Do you ever worry that you’re turning into your Dad? My dad had many good qualities, but I always worried about his pride at waking up around 4am every morning, guzzling a 7-11 super mug-sized liter of homemade coffee and then falling asleep around 7pm every night.
Here’s me this morning. I slept in until 6:30 (It is quarantine time, with no one getting up for “work” or “school”). I made my coffee, made heat for the house and then sat down for my morning read.
When my husband wakes up a while later and asks “what’s happening this morning?” as he does every morning, I say something like “well I figured out why formerly fiscal conservatives (aka Republicans and Neolib Dems) are no longer concerned with amassing federal debt. It’s because we are increasingly financializing our economy and those in the financial industry want nothing more than for us to be in debt because it keeps us in servitude to banks who practice predatory lending to local, state, and federal governments. Just look at Puerto Rico, which has been an economic experiment since we colonized it—we aren’t interested in grassroots, sustainable economic development, we’re only interested in their ability to have a good credit rating so that they can be in a position to borrow more money so the banks can make more money and why in the world are we so afraid of talking about revenues? Why is revenue such a bad word in government, or at least in politics? And OMG, we’re about to be taken for a real ride here, with our economy tanking. If we don’t start talking about revenues, the authoritarian-oligarchic-financial sector take over of our government in our neoliberalism late capitalist system will be complete and we will be fucked.”

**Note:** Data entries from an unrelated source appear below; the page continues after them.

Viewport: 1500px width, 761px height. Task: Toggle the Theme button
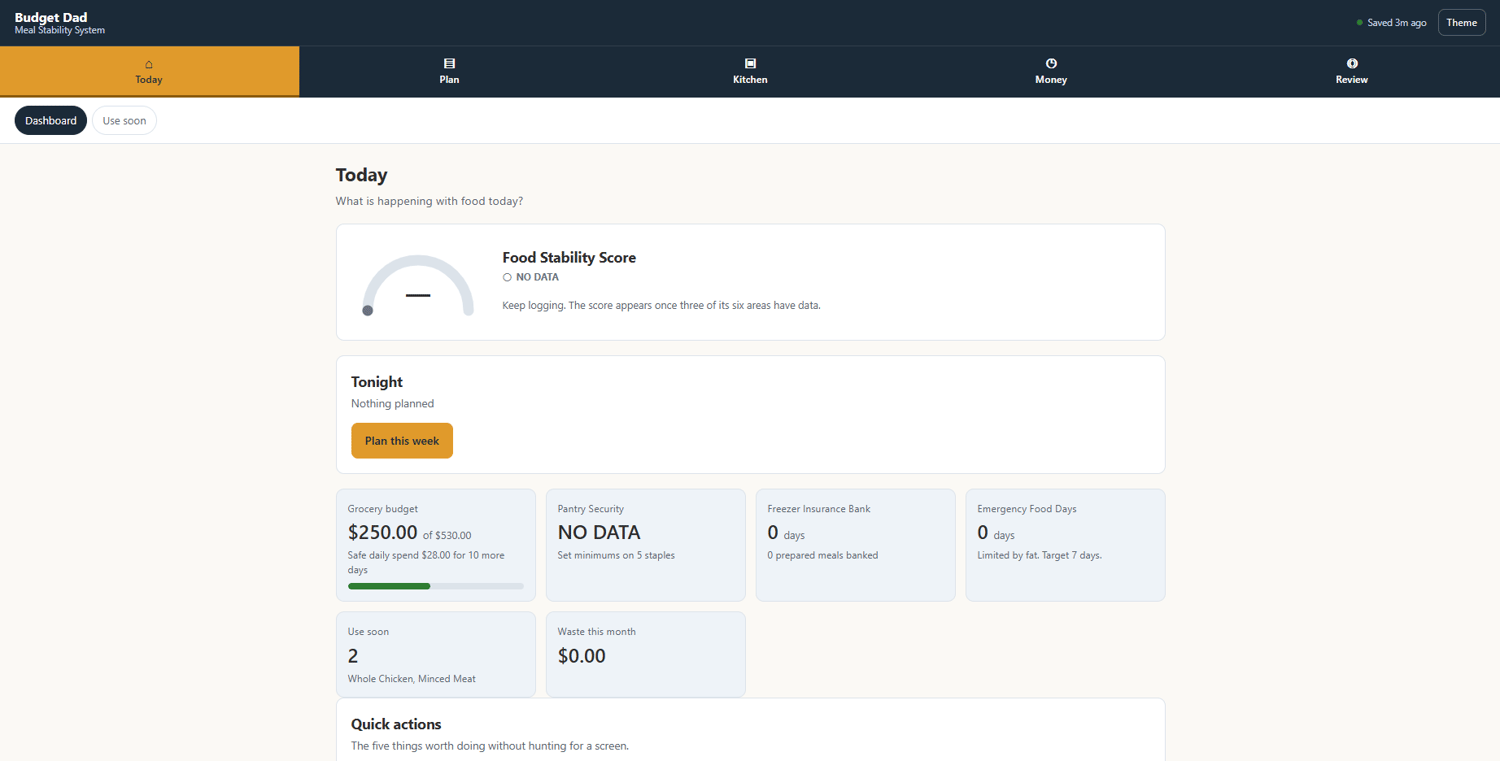tap(1461, 22)
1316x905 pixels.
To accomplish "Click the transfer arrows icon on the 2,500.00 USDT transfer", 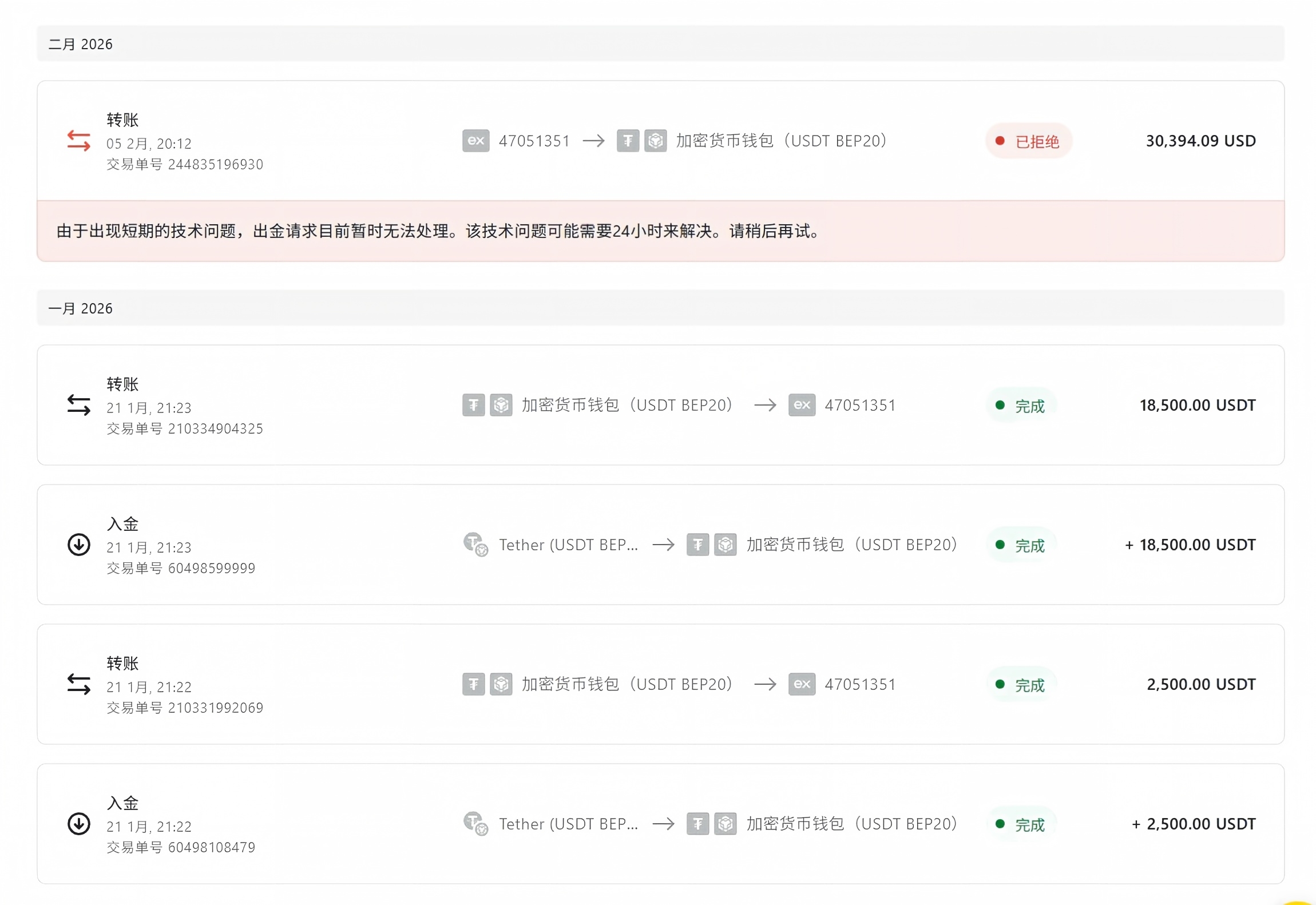I will pos(78,684).
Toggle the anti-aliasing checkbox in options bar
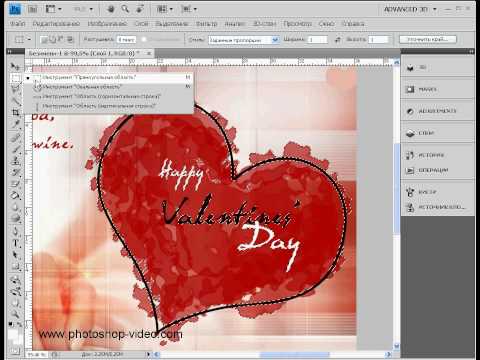 pyautogui.click(x=144, y=39)
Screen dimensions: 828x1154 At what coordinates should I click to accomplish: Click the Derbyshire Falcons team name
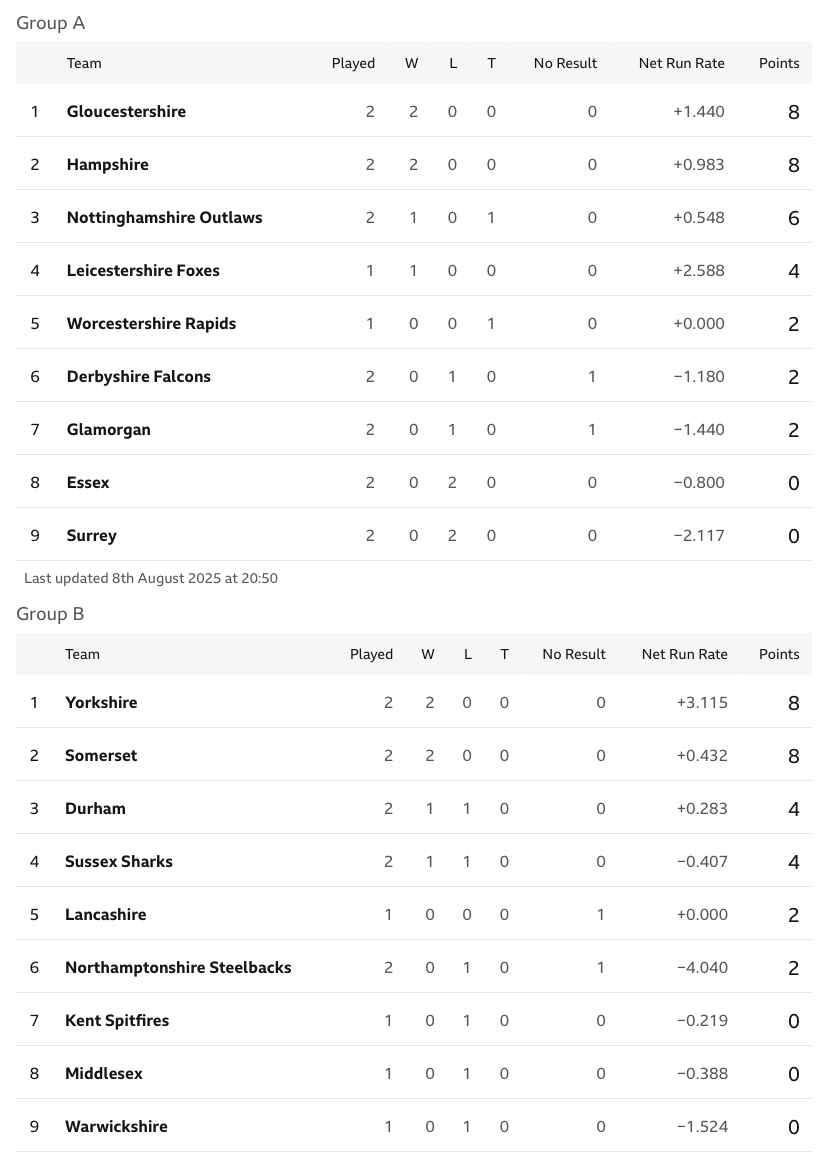(x=138, y=376)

Also, “there’s hot coffee for you, my love.”
He’s a little less of a morning person, but I can draw him in to one or two mini-conversations where he provides his own observation that is so astute—like “and conservatives don’t care about debt because they’re just in a hurry to get to heaven.”
And then, “Anyway, that’s not what I want to talk about right now.”
Every morning is like this. After his coffee kicks in, he’ll start back up and he’s glorious—presenting one ferocious and informed and insightful opinion after the other on the current state of affairs. I love this wake-up back-and-forth time. In this covid-19 time, I have no where to rush off to, and I can settle in to our daily back-and-forth.
The kids get up, ask about breakfast, and my day gets started. My day gets away from me and there I go, doing the things everyone else is doing, making food, doing dishes, facilitating online school for two boys still learning the technology. I literally could do dishes all day if I wanted to do dishes all day. I sometimes “help” my husband rake rocks out of the dirt or carry buckets of debris or carry very heavy timbers, but I’m honestly not much help.
I’ve tried to drink less coffee, I’ve tried to get more sleep, but I’m having a moment. I’m a pretty high-functioning human, but there’s always a little part of me that’s manic and anxiety-ridden. The work seems urgent at 5am when my mind is racing. By noon I’ve turned into mush.
The days go on forever, but sometimes I fear the end of this lockdown too—that it’s going to surprise me and end suddenly and I’ll be completely unprepared to be a social human in the world again. I must accomplish something.
I am in transition and already was before the world turned upside down. I like to think I’m turning into something world-shattering, but in reality, just like everyone else, I’m growing in spite of myself even if mostly I’m just doing the dishes.
And yes, perhaps I’m just turning into my sleepless Dad.